Last edited by ColorPink; 02-16-2013 at 11:41 PM.
The following 2 users give hugs of support to: ColorPink Chase452 (03-05-2013), NJLinda (02-17-2013)
Hi. I don't have much to say but I will be praying for you and your health problems. My uncle had ALS years ago and I have some autoimmune thing going on and my 1st thought was ALS. They say no. I hope your diagnosis can be something else that they missed. There are so many diseases that mimic ALS, not just Lyme disease. I hope you will go for a 2nd opinion and find a kind, caring doctor that is not so abrupt. Besides, as you know, you are very young for this disease. God bless you and your children and keep us updated after your emg. There are many kind, loving people on these boards with some helpful information. Reach out to us any time. Linda
Thank you for your prayer and support! I will keep you updated on the EMG then I'm off to the ALS specialist soon after. I'm hoping it's something else too! My second Uncle had ALS as well. 2 with Parkensons disease. I'm sorry to hear about the autoimmune thing. Have you ever tested positive for Epstein Barr Virus? I've been in the medical field for some time and done some research on Autoimmune diseases because my mom has suffered for years from a rare type.

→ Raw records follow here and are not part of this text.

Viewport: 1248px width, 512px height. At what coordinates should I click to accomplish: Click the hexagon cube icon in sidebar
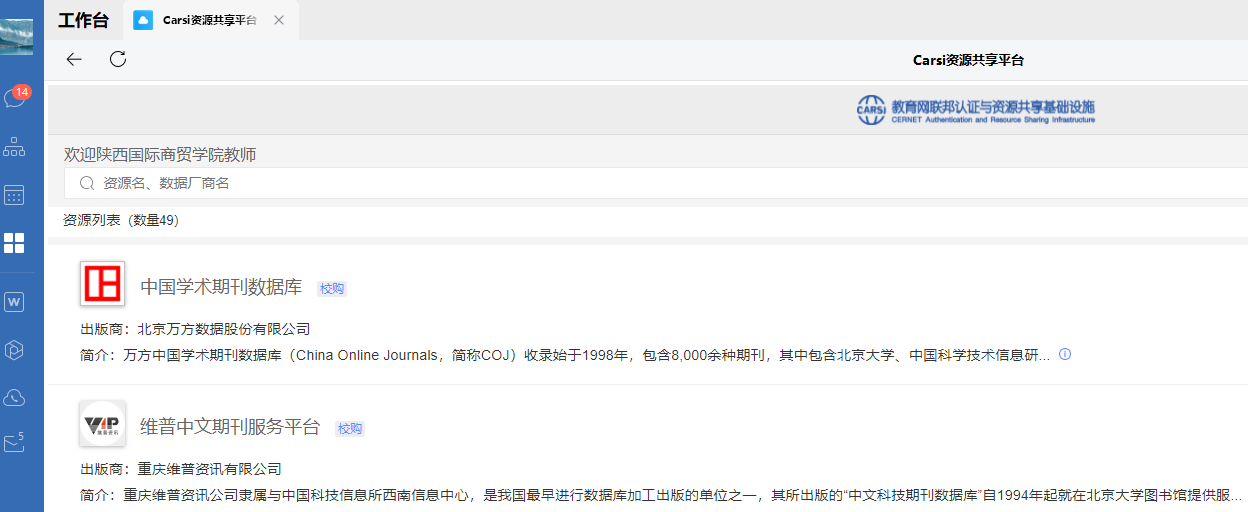[15, 350]
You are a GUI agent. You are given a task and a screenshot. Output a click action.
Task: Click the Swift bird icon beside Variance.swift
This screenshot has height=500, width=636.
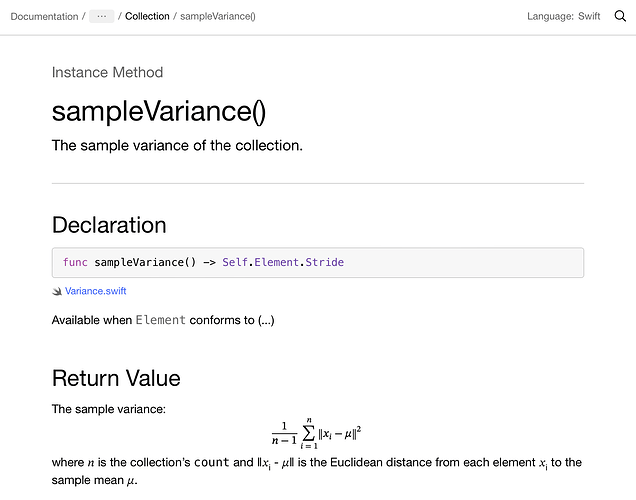57,291
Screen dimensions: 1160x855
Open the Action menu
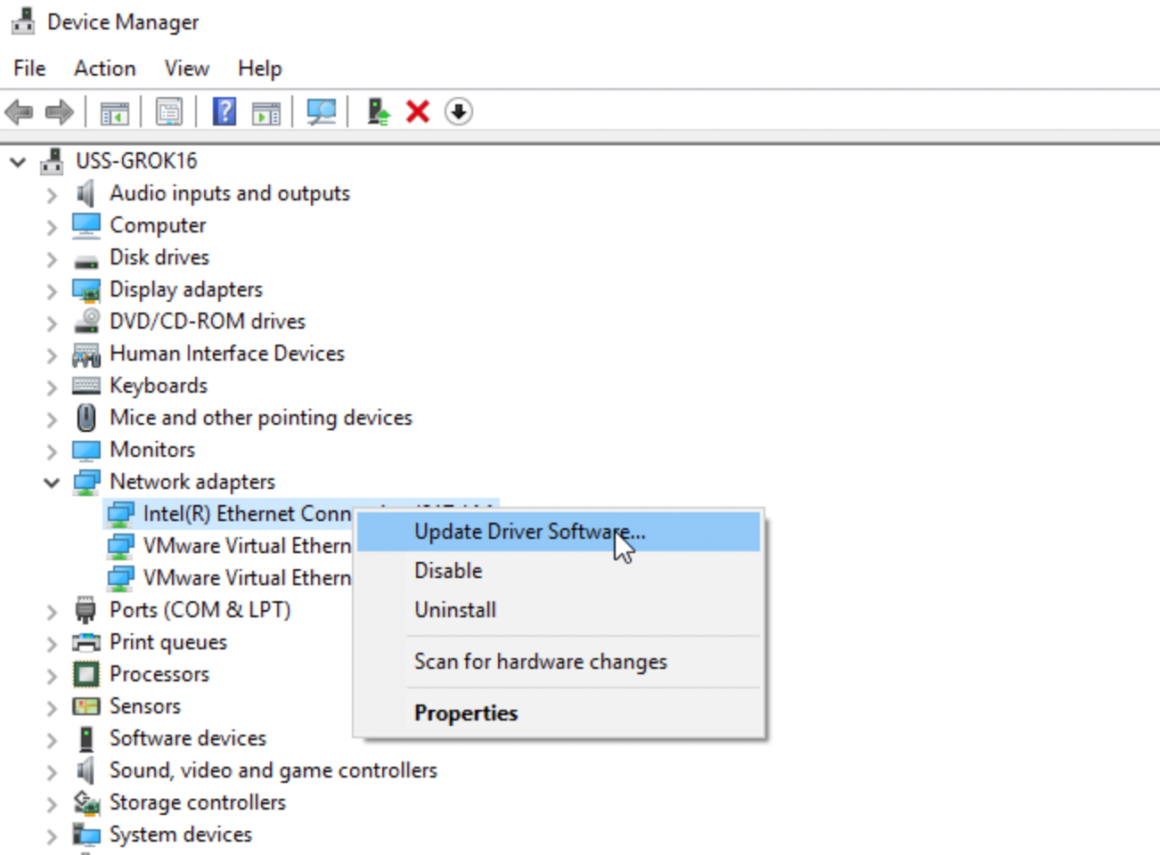coord(104,68)
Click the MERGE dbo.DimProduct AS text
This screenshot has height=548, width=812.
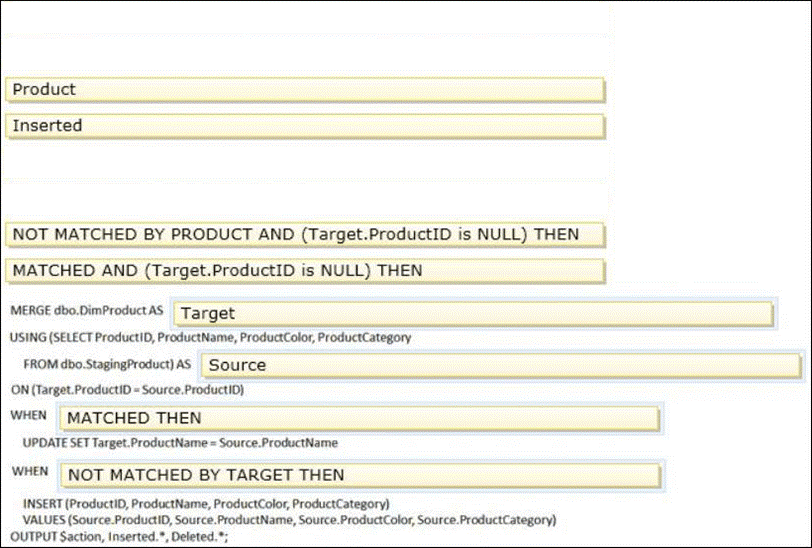click(86, 311)
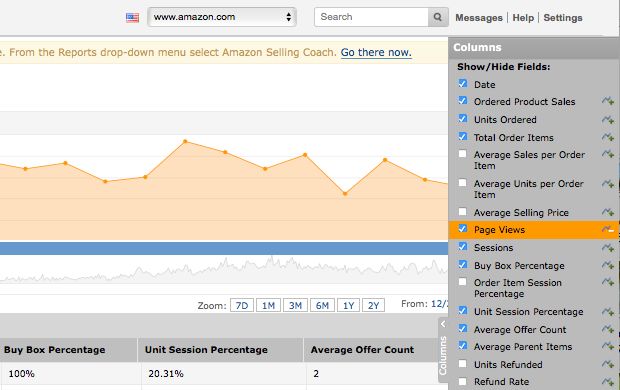The height and width of the screenshot is (390, 620).
Task: Click inside the Search input field
Action: point(371,17)

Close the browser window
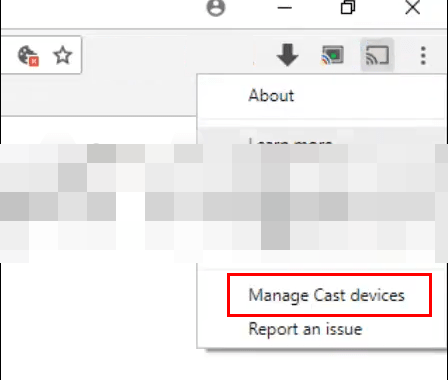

Colorpink, been thinking of you and if you received any more tests results or diagnosis. Look forward to hearing from you for updates as we are concerned.
Best of luck and hope you are feeling better. Linda
The EMG/NCT were horrible!! I couldn't walk at all for 2 days. The needles weren't bad but the shocks bruised. I don't know my results but was called and scheduled the day after to get into to neurologists this week. One is the director of the ALS department and another is a motor neuron disease guy. I spoke to the receptionist and she said we have your diagnoses. She said I will get my test results and diagnoses along with a 90 minute evaluation. I don't know if this is good news or bad news. I was originally referred to a lady neurologist, but now they say this director wants to see me because I'm special. She asked if I had any family members or close friends that I felt comfortable coming with me. They suggested that someone came with me.
So I will go for an appointment tomorrow and Thursday. I didn't expect things to go so quickly. I was told originally it takes up to 2 months to get in to the specialists. I'm nervous...;-/
What's your thoughts?
Thank you for checking in:-) I hope all is well with you sweetheart!